---------- Data provided ----------

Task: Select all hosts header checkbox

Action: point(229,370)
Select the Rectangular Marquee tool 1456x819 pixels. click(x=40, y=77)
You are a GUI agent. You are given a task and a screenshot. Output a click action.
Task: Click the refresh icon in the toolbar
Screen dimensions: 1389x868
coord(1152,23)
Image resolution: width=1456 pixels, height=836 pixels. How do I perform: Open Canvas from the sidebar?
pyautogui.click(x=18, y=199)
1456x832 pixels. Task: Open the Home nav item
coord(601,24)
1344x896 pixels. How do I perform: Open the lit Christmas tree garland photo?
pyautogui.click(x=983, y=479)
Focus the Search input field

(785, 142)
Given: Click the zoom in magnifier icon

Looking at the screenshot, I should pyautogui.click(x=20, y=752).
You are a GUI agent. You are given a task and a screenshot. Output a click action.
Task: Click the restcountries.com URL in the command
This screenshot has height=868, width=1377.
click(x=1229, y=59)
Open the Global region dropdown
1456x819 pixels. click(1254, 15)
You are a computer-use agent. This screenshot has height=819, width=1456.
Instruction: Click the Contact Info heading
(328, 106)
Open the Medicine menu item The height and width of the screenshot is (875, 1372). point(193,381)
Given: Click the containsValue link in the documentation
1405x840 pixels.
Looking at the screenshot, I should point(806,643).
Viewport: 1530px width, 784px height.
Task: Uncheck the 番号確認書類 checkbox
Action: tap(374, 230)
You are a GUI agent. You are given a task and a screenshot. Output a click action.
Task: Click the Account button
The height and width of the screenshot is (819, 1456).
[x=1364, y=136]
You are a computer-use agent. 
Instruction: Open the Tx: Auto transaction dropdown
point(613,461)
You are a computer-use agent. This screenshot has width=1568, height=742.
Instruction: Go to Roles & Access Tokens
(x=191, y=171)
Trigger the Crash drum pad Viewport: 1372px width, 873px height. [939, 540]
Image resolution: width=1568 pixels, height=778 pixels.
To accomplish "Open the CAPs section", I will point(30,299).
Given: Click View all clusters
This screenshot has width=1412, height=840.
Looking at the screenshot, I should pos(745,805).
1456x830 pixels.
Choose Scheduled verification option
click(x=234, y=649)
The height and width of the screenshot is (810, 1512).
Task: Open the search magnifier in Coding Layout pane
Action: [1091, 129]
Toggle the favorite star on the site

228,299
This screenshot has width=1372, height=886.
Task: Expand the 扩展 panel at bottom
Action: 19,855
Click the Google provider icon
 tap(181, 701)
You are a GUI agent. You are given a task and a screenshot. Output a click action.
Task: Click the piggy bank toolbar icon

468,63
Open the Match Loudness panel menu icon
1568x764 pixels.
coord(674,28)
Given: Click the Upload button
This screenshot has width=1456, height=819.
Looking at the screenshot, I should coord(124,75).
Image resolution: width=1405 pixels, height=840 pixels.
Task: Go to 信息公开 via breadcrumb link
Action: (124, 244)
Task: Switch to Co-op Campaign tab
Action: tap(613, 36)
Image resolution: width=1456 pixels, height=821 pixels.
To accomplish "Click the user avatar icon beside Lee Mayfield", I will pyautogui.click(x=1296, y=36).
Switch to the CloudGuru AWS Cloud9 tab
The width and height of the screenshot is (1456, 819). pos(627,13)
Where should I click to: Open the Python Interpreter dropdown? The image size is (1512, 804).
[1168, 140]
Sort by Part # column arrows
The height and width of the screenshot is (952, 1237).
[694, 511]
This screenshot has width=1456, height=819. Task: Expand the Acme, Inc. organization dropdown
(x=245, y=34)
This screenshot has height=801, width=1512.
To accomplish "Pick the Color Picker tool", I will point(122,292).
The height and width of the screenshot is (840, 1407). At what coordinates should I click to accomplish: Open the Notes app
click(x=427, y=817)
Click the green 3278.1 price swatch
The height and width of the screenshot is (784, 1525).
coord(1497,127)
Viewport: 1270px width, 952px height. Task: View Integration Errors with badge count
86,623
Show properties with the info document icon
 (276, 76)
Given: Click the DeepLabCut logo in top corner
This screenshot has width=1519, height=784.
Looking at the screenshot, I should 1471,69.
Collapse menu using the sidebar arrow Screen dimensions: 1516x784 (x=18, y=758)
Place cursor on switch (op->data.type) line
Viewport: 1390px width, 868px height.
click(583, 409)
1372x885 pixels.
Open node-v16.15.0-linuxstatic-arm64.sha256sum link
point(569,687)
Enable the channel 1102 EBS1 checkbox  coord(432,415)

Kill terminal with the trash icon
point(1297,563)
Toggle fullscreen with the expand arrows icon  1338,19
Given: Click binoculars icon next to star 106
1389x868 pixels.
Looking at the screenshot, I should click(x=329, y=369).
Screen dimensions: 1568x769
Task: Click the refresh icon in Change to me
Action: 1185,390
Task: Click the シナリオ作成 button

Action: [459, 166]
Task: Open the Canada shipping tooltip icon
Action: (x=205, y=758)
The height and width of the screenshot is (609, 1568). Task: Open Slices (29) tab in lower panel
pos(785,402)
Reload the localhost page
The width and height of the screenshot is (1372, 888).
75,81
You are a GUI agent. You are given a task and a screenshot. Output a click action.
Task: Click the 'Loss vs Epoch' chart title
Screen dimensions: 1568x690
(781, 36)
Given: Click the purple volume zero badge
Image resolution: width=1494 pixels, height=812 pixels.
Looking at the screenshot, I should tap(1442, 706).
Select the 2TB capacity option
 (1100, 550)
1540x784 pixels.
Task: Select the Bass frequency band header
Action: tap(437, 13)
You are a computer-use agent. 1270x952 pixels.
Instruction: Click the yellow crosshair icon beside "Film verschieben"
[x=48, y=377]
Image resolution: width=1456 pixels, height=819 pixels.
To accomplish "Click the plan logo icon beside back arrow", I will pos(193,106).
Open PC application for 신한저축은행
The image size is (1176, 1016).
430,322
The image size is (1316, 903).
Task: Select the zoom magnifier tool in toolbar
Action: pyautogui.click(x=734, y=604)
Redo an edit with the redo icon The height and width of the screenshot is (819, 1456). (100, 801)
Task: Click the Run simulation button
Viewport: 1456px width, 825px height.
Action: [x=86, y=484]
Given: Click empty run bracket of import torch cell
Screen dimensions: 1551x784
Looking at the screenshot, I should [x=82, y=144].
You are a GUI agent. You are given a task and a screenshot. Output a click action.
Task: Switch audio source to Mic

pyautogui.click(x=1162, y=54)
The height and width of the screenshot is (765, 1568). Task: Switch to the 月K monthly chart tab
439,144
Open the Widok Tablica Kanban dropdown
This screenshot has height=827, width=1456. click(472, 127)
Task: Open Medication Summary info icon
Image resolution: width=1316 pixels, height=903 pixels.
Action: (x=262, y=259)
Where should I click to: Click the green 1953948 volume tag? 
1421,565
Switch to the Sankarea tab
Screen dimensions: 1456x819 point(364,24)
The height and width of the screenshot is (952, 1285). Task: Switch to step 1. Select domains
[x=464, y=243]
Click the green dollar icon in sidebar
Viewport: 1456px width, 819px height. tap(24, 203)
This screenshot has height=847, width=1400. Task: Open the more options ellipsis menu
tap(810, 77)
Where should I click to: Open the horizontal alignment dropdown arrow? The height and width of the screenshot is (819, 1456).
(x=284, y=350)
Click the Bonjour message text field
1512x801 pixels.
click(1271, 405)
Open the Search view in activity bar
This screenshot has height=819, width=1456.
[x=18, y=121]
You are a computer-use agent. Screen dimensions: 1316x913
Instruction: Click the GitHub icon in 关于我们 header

----------

*Task instructions*
Restate word for word the entries above, starting at the line with "1344x896 pixels. How" and ending at the line with "Open the Medicine", inclusive, and no others.

*Exercise response*
1344x896 pixels. How do I perform: Open the lit Christmas tree garland photo?
pyautogui.click(x=983, y=479)
Focus the Search input field

(785, 142)
Given: Click the zoom in magnifier icon

Looking at the screenshot, I should pyautogui.click(x=20, y=752).
You are a GUI agent. You are given a task and a screenshot. Output a click action.
Task: Click the restcountries.com URL in the command
This screenshot has height=868, width=1377.
click(x=1229, y=59)
Open the Global region dropdown
1456x819 pixels. click(1254, 15)
You are a computer-use agent. This screenshot has height=819, width=1456.
Instruction: Click the Contact Info heading
(328, 106)
Open the Medicine menu item The height and width of the screenshot is (875, 1372). point(193,381)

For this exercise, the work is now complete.